» PASSAGE:
Amid danger of being accidentally killed by oncoming vehicles or falling in gutters, inhabitants of the Northwest Region of Cameroon have engaged in frenzy occasioned by the lure of “Mungwin”, a light-chasing green seasonal grasshopper that has over time served as supplement and flavour to most of their diets.
To this effect, locals there are making amazing treasures out of green grasshoppers. The hopping insect known in local parlance as “mungwin” has become either supplementary or indispensable as it forms partof or whole meals.
Green grasshoppers are flying insects that set in during October and disappear by December. Their naturally green colour turns brown when cooked for eating. The hunting of this insect is common in localities like Bali, Bamenda Bambili, Bambui, Babanki and Chomba. For people who cherish eating green grasshoppers, they eat them in varied forms in various combinations such as mungwin/corn fufu, mungwin/bread, mungwin/sweet-yams, mungwin/fried-plantain, mungwin/cocoyams.
In some cases, others eat green grasshoppers exclusively without necessarily combining with other foods. Divine Foy, is a constable who works with a telecommunication company. He expressed that “During mungwin season, I eat mungwin at least twice a week in place of roast cow meat. Mungwin has its season which if you miss eating it, you have missed but other forms of meat would always be available. I like it because it is delicious and I know that it has nutritional benefits even if I don’t know the specific nutrients it contains.”

» SOURCE MATERIAL:

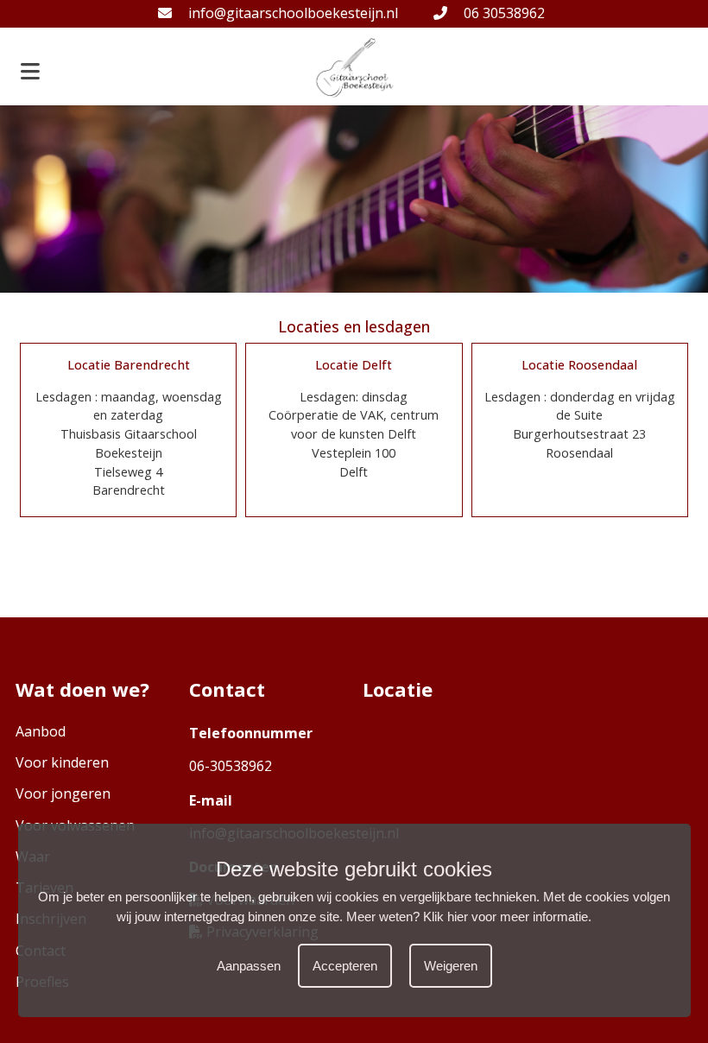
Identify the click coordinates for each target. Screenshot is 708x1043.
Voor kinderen (62, 762)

» GOAL:
Repeat the passage about green grasshoppers between "To this effect, locals" and "or whole meals.", inclusive. The material plays no part in the work here.

» EXERCISE OUTPUT:
To this effect, locals there are making amazing treasures out of green grasshoppers. The hopping insect known in local parlance as “mungwin” has become either supplementary or indispensable as it forms partof or whole meals.